Section 3121 of the Code (1876), prescribes that “ all such cases must be tried according to equity and justice, without regard to any defect in the summons, or other process before the justice.” This being the case, the trial in the City Court was required to be had de novo, on the merits of the case. A motion to quash the proceedings for any mere defect, other than a want of jurisdiction apparent on the face of them, could not be made for the first time in the City Court, and it does not appear that any such motion was made in the trial before the mayor. — Slaton v. Apperson, 15 Ala. 721; Catterlin v. Spinks, 16 Ala. 467; McCrary v. Smith, 1 Ala. 157.
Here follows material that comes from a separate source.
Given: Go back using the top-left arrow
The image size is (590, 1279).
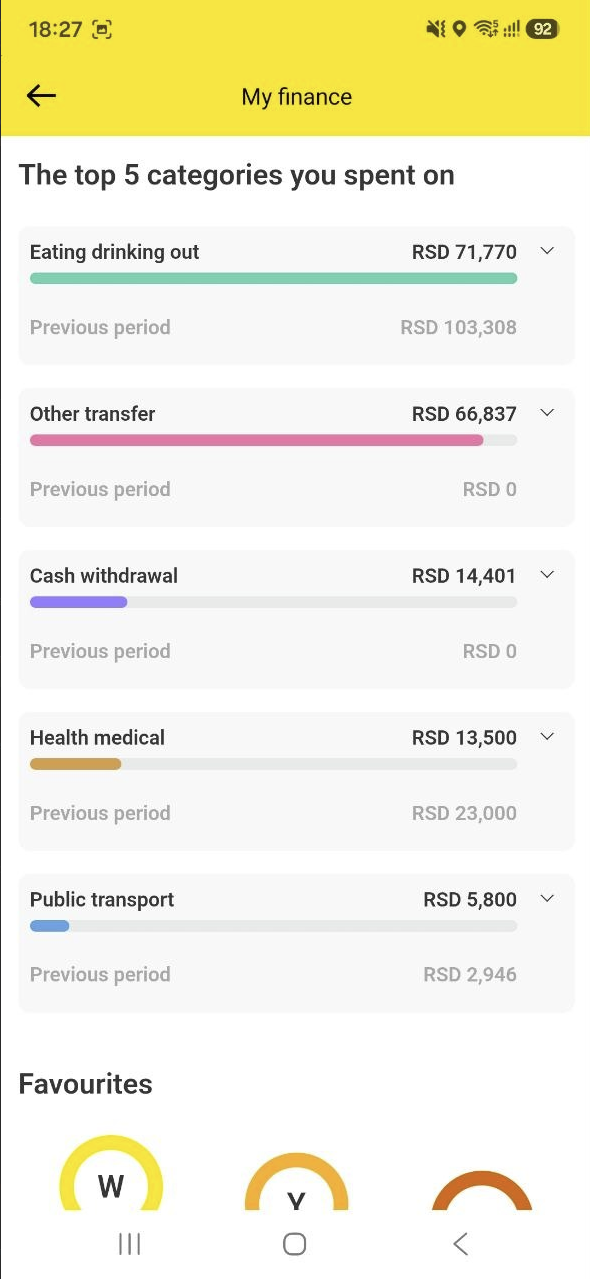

The proper practice, in appeals of this character, has been indicated in Williams v. Hunter, 1 Ala. 297. It is to require the plaintiff to file a statement of the case, and thereupon to raise any question as to its legal sufficiency, or the jurisdiction of the justice, by demurrer. This preserves, in its full integrity, to the accused, the constitutional right guaranteed to him by § 7, of Art. 1, of the Const., “ to demand the nature and cause of the accusation” against him “ in all criminal prosecutions:”
This statement is shown to have been filed, and sets out, in hcec verba, the ordinance, of the city alleged to have been violated, but it appears not to have been acted on by the court, or demurred to by the defendant, so far as disclosed by the record. It was error in the court, therefore, to sustain appellee’s motion to quash.
The City Court also erred in taxing the costs of the proceeding against the appellant. It has been repeatedly held, that, in prosecutions of this kind, instituted by municipal corporations for the punishment of offenders against city ordinances, such municipalities are not liable for costs in any event. — Town of Camden v. Block, Dec. T. 1880; City Council of Montgomery v. Foster, 54 Ala. 62.
The judgment is reversed, and the cause remanded.